As far as double-checking the results, I had to experiment a bit with BulkRename to make sure I got the results I expected all the time, especially when I wanted it to add sequential numbers. I have to make sure that these sequential numbers start and end on the right place. I now know how to check it quickly, and know I can trust the results. And indeed I always can. The checking I do is pretty perfunctory right now, because I know that, if one or two things are true, the rest will be correct.
And in AI, as I understand it, this is also true. The “guardails” to have in place.
But what all of the discussion hasn’t quite convinced me of, yet, is that AI can be trusted to always abide by those guardrails.
Or that AI can be trusted not to be “imaginative” in the way it resolves the problem I’m giving it to resolve.
So I don’t imagine that I could just “check this couple of things, that’s good, I can run the program” with an AI. It seems to require much a bigger effort in double-checking the results.
It seems to me, therefore, like it requires significantly more oversight and care on my part - and more potentially problematic - than as though I just did it myself one way or the other.

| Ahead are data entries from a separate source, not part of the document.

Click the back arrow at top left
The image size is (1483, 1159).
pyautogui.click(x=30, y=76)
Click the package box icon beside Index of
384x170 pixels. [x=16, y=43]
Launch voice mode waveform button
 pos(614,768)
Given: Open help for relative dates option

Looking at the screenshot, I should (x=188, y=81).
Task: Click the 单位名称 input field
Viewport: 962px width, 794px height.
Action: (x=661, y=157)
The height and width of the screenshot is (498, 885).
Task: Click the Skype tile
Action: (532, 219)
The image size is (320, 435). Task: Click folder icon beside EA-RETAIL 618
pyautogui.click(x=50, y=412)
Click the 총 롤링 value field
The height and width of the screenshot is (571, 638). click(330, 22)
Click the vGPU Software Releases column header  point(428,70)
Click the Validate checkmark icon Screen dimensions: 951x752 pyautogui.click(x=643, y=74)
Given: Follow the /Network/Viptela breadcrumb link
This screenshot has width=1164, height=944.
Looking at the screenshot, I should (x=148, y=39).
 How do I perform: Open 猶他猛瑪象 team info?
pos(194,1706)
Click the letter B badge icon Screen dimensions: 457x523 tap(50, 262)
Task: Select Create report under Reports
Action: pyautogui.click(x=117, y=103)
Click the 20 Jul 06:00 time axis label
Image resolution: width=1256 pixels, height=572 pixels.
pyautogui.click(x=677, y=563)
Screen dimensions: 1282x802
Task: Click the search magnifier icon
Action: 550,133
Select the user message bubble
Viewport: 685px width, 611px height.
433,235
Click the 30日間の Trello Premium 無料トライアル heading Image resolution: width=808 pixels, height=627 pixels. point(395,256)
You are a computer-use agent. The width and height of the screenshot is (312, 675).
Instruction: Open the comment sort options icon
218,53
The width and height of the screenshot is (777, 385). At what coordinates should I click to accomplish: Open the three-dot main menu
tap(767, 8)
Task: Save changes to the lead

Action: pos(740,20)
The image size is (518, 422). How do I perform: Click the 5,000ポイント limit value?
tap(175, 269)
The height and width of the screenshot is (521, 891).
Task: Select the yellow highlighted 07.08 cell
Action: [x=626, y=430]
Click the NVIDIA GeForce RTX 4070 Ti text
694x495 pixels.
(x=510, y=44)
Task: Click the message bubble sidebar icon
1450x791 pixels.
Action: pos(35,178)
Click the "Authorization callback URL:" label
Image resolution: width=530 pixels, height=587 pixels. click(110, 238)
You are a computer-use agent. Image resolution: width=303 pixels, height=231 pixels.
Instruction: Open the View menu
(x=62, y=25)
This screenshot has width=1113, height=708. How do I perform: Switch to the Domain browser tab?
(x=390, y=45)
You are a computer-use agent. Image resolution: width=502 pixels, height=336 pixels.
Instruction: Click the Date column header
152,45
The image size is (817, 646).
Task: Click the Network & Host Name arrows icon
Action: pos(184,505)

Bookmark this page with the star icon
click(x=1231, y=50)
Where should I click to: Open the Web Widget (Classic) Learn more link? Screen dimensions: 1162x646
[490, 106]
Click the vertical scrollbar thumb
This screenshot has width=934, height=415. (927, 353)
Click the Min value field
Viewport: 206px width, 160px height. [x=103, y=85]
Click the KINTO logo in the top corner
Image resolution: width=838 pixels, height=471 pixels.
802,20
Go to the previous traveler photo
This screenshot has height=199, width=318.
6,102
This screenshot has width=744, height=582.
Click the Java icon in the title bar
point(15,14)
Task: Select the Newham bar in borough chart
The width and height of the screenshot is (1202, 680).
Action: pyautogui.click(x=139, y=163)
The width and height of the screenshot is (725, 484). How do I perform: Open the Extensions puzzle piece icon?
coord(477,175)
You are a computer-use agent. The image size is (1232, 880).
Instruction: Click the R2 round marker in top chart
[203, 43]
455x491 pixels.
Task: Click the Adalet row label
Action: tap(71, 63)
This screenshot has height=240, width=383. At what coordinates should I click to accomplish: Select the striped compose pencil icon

…assuming, naturally, that I took the time to test some reg-ex codes previously to ensure they worked. And how is that different from spending some time with the AI to make sure that the AI knew what I wanted it to do? Honestly? After I test my code, I can be satisfied that it will work as intended, partly because I understand the logic. But after training the AI, I’ll still have to double-check because it still might go off the rails.
***
I must look pretty silly, criticising AI over Othello and “my untrustworthiness of its ability to rename files”. Consider it the layman’s POV when faced with the current panorama. It’s probably an important POV too. Because the current panorama, much as the AI proponents would like it to be otherwise, does not inspire confidence to people like me. And I don’t know the percentage of people like me in the world, but there’s quite a few of us.